ENTRIES SHOWN:
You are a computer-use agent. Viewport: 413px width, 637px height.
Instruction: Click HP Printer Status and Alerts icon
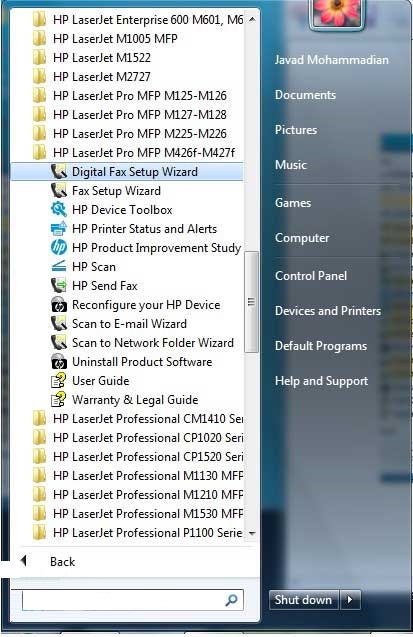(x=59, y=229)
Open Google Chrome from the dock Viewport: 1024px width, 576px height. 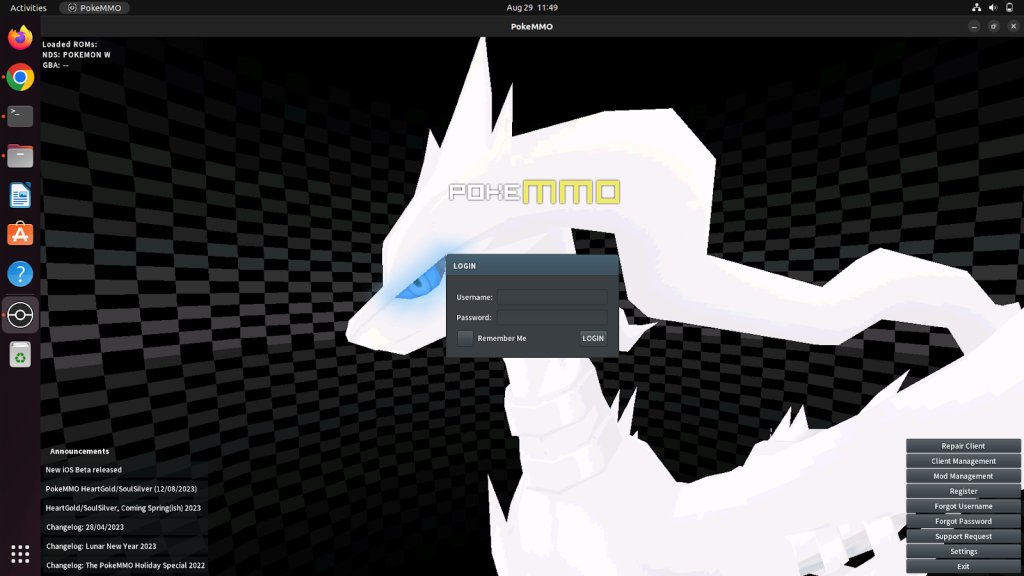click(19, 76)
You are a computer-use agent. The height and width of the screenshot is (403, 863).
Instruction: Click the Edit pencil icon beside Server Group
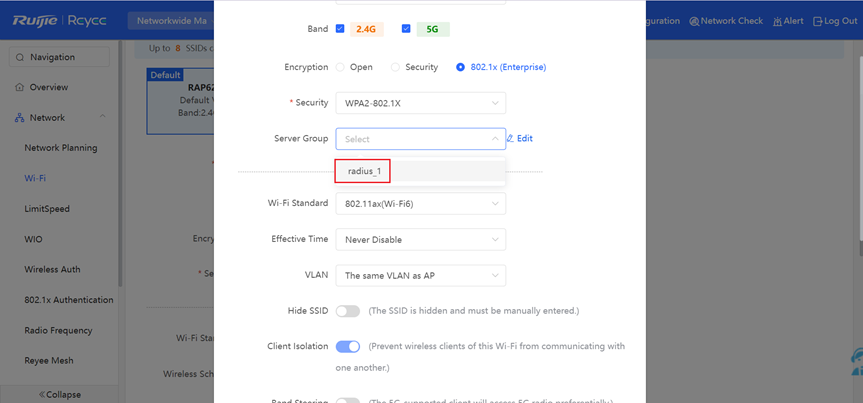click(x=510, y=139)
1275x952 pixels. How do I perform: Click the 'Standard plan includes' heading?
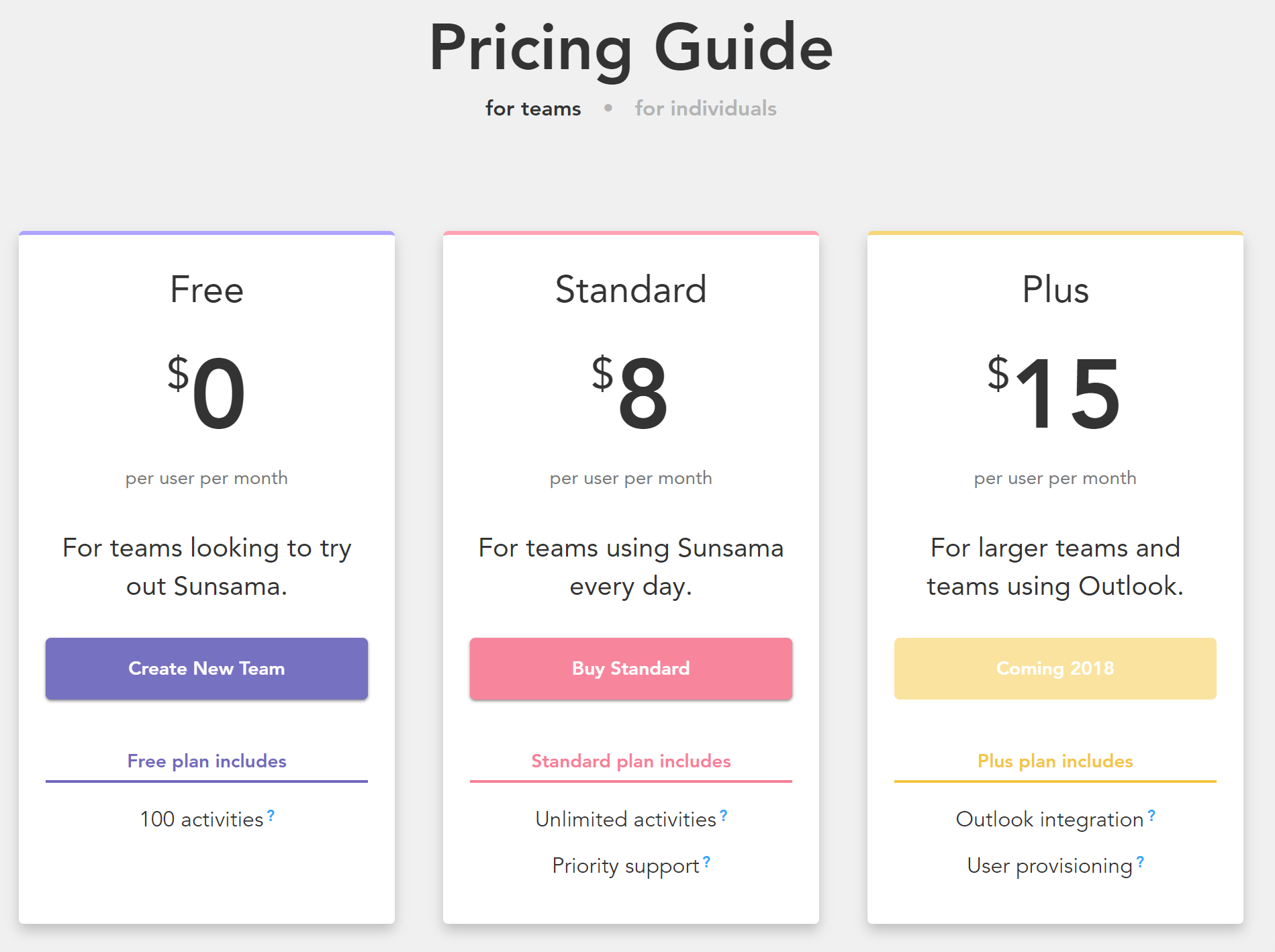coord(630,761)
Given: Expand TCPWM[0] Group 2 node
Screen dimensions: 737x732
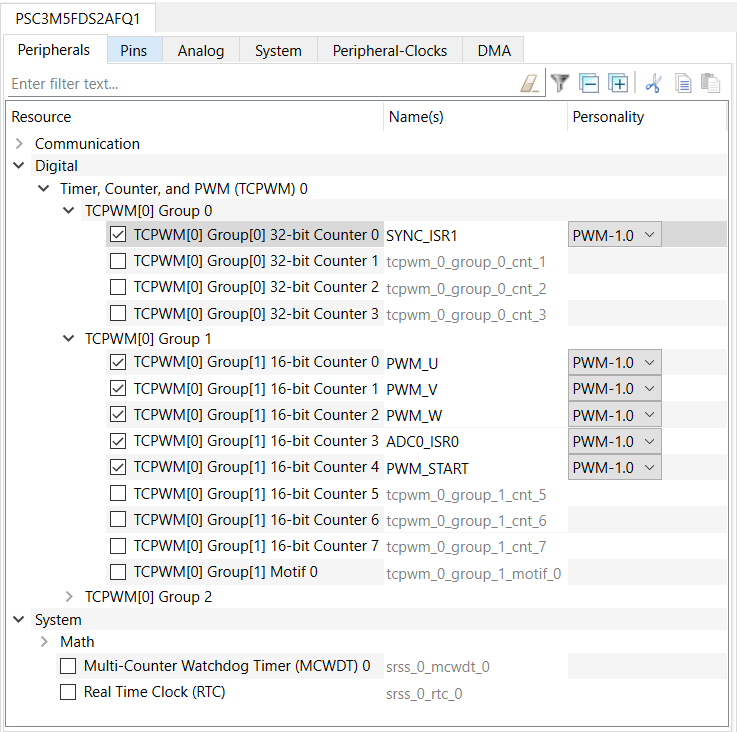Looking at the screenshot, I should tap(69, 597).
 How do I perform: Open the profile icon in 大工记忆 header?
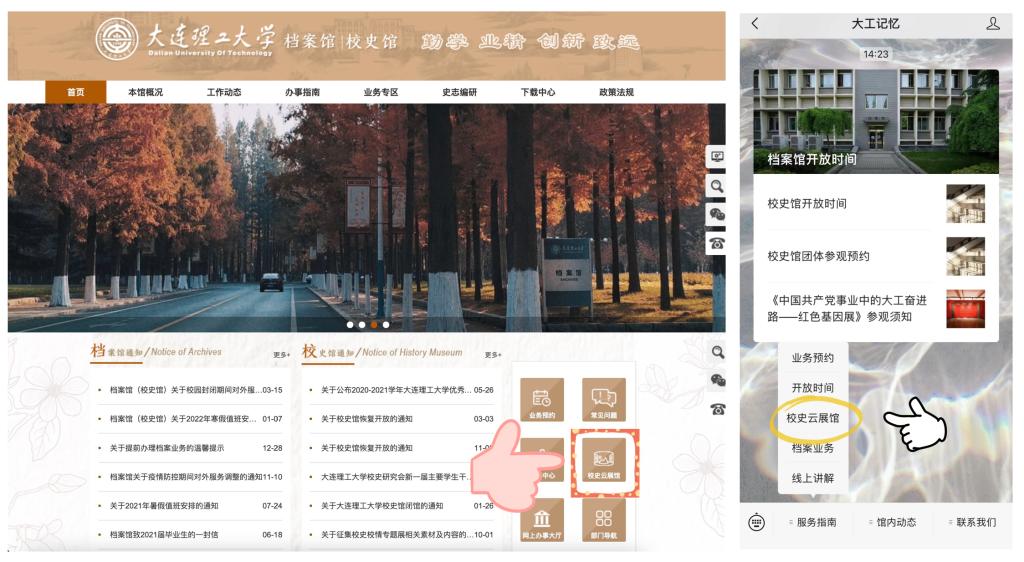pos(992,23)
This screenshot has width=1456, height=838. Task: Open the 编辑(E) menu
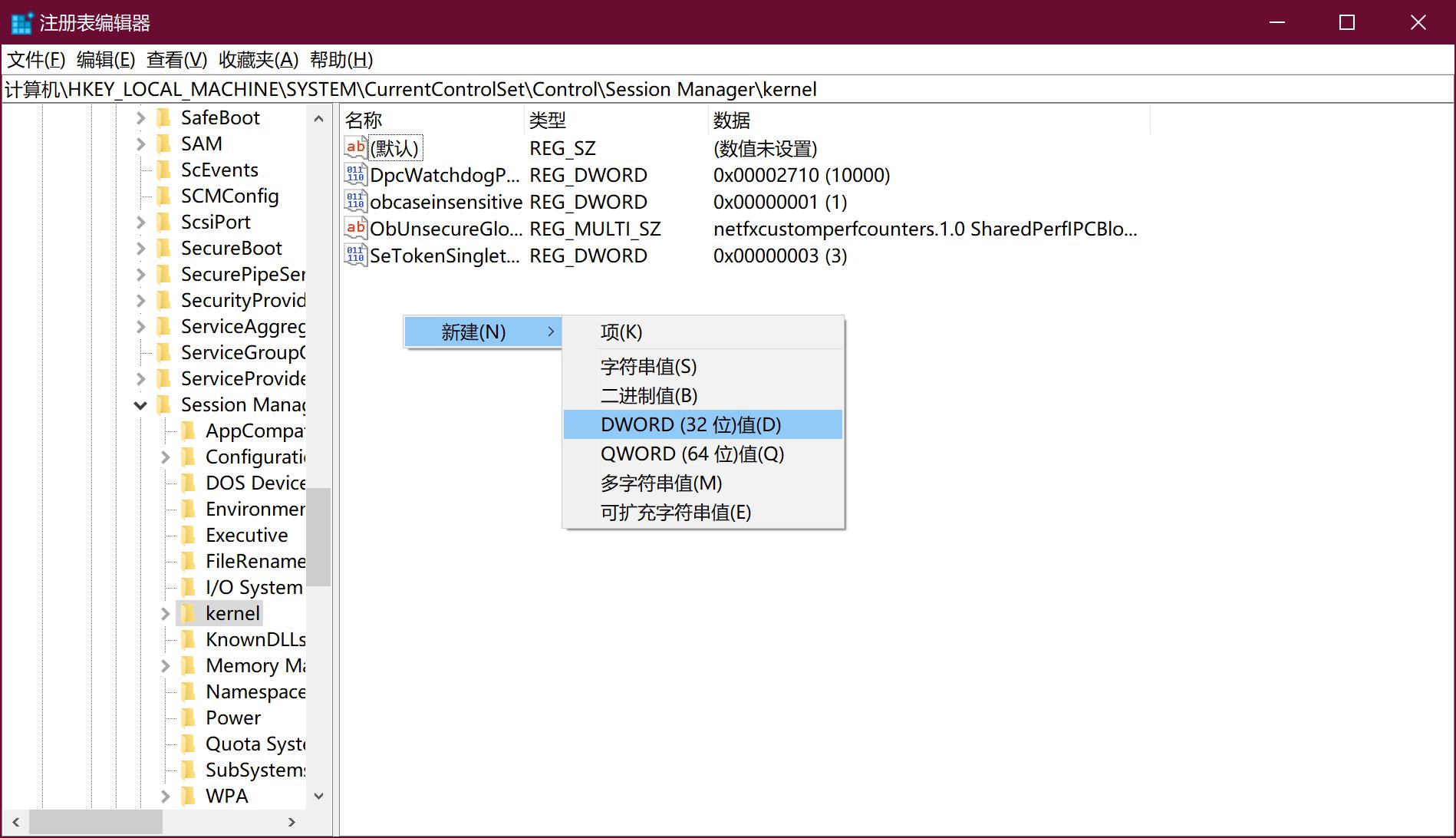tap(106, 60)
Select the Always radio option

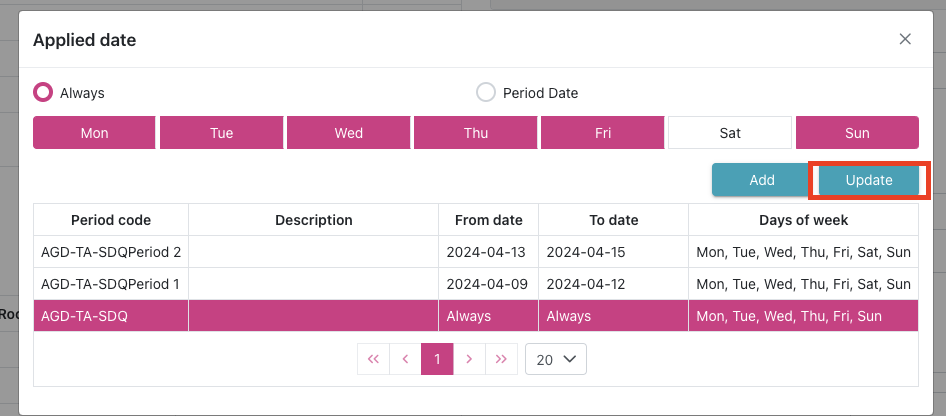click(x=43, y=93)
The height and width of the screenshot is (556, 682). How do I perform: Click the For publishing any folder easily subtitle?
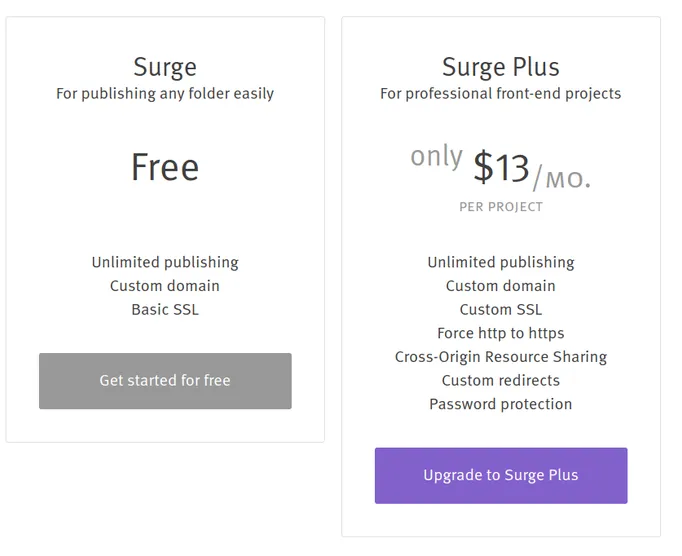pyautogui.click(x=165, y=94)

BRIEF: Please set down, word for word, the lines starting at the line that holds "1275x952 pixels. How" and running to the end of the listing, with no pictures.

TASK RESPONSE:
1275x952 pixels. How do I perform: Click the 'Standard plan includes' heading?
coord(630,761)
Given: Expand TCPWM[0] Group 2 node
Screen dimensions: 737x732
Looking at the screenshot, I should tap(69, 597).
 How do I perform: Open the profile icon in 大工记忆 header?
pos(992,23)
This screenshot has width=1456, height=838. Task: Open the 编辑(E) menu
tap(106, 60)
Select the Always radio option

click(x=43, y=93)
The height and width of the screenshot is (556, 682). How do I perform: Click the For publishing any folder easily subtitle?
pyautogui.click(x=165, y=94)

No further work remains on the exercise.